The Spotify news, if confirmed, shows the music-streaming provider looking to avoid some of the pitfalls and expenses that have hindered technology startups trying to retain positive momentum heading into and out of past IPOs. Last year, marketers carefully watched two IPOs that ended up being largely disappointing: that of Snap Inc., maker of the embattled Snapchat video messaging app, and Blue Apron, a meal-kit company that has, in the time since going public last summer, shed significant portions of its workforce and customers amid business struggles.
The direct listing process means Spotify will not be raising capital, but it will begin trading shares and allow shareholders and others to gain liquidity. The process will not be tied up by underwriters and doesn't dilute existing shares. While the preparation and required forms and documents are the same for an IPO filing, a direct listing lets companies avoid a two-week roadshow where management meets with investors. This has prompted some experts to say the risks of a direct listing overshadow the rewards, but the rewards could be considerable and, as Axios noted, might change the way startups approach IPOs more broadly.
Until recently, direct listings were only available to small companies. Last year, the SEC expanded its Jumpstart Our Business Startups (JOBS) Act to allow companies of any size to file a draft IPO registration confidentially before publically unveiling financials. Spotify, valued at $19 billion last year, according to Reuters, would be the largest company to carry out a direct listing for IPO.
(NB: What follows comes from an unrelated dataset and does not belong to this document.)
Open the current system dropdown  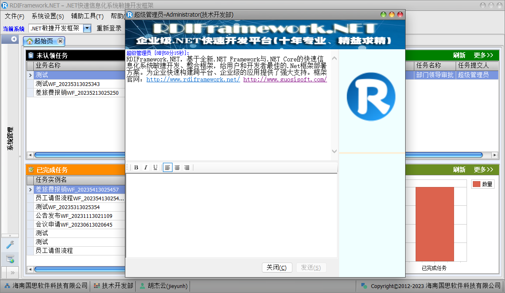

Spotify is the largest music streaming company globally. Last year, it had more than 140 million active users, according to the Reuters report, and more than 60 million paid subscribers — 2x as many as its closest rival Apple Music. Ahead of its possible IPO, Spotify has been acquiring more and more companies as it builds its content library and expands its technological capabilities. With the recent acquisition of Soundtrap, an online music studio startup, Spotify will have the capability of providing recording software for musicians and podcast producers.